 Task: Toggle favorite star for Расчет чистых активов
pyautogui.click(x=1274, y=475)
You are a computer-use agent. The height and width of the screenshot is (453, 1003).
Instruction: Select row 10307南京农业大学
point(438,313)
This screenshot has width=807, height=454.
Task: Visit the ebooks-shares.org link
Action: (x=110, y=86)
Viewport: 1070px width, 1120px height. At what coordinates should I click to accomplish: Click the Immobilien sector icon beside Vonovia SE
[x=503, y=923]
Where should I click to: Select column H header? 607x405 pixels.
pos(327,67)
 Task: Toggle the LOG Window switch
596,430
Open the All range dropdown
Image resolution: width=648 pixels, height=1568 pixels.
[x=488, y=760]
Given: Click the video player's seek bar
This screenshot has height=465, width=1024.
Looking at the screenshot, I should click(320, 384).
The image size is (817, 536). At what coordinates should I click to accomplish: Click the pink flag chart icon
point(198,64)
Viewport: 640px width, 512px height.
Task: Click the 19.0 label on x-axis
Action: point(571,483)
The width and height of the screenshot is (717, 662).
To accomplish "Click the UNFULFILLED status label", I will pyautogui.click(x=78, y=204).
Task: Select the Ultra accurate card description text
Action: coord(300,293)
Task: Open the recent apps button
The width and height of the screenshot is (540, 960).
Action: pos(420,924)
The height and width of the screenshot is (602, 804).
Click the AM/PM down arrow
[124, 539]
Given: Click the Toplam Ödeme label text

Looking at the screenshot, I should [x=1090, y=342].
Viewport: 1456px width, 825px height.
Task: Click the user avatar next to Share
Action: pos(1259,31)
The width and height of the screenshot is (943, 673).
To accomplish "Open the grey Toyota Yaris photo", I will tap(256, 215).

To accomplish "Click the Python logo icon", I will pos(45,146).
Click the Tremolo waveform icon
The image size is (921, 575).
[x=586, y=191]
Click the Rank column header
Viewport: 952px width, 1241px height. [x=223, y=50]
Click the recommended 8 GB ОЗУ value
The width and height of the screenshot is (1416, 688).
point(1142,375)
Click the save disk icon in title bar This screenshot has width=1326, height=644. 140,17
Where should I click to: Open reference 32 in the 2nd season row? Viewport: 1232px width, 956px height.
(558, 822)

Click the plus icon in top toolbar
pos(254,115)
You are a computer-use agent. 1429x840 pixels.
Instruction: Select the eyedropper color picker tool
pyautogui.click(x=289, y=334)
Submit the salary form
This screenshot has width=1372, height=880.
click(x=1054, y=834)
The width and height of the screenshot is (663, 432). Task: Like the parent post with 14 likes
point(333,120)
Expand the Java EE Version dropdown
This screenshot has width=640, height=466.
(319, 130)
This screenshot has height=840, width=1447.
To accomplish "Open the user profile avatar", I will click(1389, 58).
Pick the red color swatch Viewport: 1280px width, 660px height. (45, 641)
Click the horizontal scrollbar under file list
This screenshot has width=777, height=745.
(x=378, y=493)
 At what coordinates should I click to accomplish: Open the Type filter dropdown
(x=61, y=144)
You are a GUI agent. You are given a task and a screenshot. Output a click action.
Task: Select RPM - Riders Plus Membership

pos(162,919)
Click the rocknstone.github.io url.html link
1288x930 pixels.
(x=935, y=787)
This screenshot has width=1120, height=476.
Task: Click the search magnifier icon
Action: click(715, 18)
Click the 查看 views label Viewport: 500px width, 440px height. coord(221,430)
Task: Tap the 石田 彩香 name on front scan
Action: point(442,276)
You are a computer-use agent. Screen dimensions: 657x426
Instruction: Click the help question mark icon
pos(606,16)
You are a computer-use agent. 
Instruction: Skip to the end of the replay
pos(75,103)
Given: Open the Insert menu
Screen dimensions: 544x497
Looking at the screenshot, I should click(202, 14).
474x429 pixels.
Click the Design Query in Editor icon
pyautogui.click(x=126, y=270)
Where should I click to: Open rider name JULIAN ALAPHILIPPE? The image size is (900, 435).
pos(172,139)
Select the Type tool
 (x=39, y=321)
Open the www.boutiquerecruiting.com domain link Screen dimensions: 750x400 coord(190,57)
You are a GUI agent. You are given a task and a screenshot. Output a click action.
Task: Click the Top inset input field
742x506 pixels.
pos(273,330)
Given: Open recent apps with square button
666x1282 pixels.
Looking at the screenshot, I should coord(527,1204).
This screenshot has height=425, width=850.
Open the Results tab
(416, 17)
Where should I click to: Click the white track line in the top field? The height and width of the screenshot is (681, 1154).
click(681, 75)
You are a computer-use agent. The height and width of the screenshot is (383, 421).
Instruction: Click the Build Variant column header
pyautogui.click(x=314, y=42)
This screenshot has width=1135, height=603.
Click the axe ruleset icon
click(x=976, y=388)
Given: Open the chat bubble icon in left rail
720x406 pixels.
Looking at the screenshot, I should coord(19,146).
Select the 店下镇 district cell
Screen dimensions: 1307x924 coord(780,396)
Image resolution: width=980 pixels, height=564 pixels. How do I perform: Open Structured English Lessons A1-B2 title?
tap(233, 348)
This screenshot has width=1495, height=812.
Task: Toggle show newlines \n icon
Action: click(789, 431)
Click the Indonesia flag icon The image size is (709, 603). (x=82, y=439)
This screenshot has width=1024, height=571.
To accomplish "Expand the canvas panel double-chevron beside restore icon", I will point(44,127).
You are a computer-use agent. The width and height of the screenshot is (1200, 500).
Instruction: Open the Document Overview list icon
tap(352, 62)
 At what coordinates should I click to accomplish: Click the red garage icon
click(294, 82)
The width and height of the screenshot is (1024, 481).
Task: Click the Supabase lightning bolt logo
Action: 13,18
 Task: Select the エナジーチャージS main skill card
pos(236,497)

__________

What to do. A verbatim transcription is required: the first line of the listing, the line containing "Click the save", and every line between them.

Answer for the task.
 Task: Toggle favorite star for Расчет чистых активов
pyautogui.click(x=1274, y=475)
You are a computer-use agent. The height and width of the screenshot is (453, 1003).
Instruction: Select row 10307南京农业大学
point(438,313)
This screenshot has width=807, height=454.
Task: Visit the ebooks-shares.org link
Action: (x=110, y=86)
Viewport: 1070px width, 1120px height. At what coordinates should I click to accomplish: Click the Immobilien sector icon beside Vonovia SE
[x=503, y=923]
Where should I click to: Select column H header? 607x405 pixels.
pos(327,67)
 Task: Toggle the LOG Window switch
596,430
Open the All range dropdown
Image resolution: width=648 pixels, height=1568 pixels.
[x=488, y=760]
Given: Click the video player's seek bar
This screenshot has height=465, width=1024.
Looking at the screenshot, I should click(320, 384).
The image size is (817, 536). At what coordinates should I click to accomplish: Click the pink flag chart icon
point(198,64)
Viewport: 640px width, 512px height.
Task: Click the 19.0 label on x-axis
Action: point(571,483)
The width and height of the screenshot is (717, 662).
To accomplish "Click the UNFULFILLED status label", I will pyautogui.click(x=78, y=204).
Task: Select the Ultra accurate card description text
Action: coord(300,293)
Task: Open the recent apps button
The width and height of the screenshot is (540, 960).
Action: pos(420,924)
The height and width of the screenshot is (602, 804).
Click the AM/PM down arrow
[124, 539]
Given: Click the Toplam Ödeme label text

Looking at the screenshot, I should [x=1090, y=342].
Viewport: 1456px width, 825px height.
Task: Click the user avatar next to Share
Action: pos(1259,31)
The width and height of the screenshot is (943, 673).
To accomplish "Open the grey Toyota Yaris photo", I will tap(256, 215).

To accomplish "Click the Python logo icon", I will pos(45,146).
Click the Tremolo waveform icon
The image size is (921, 575).
[x=586, y=191]
Click the Rank column header
Viewport: 952px width, 1241px height. [x=223, y=50]
Click the recommended 8 GB ОЗУ value
The width and height of the screenshot is (1416, 688).
point(1142,375)
Click the save disk icon in title bar This screenshot has width=1326, height=644. 140,17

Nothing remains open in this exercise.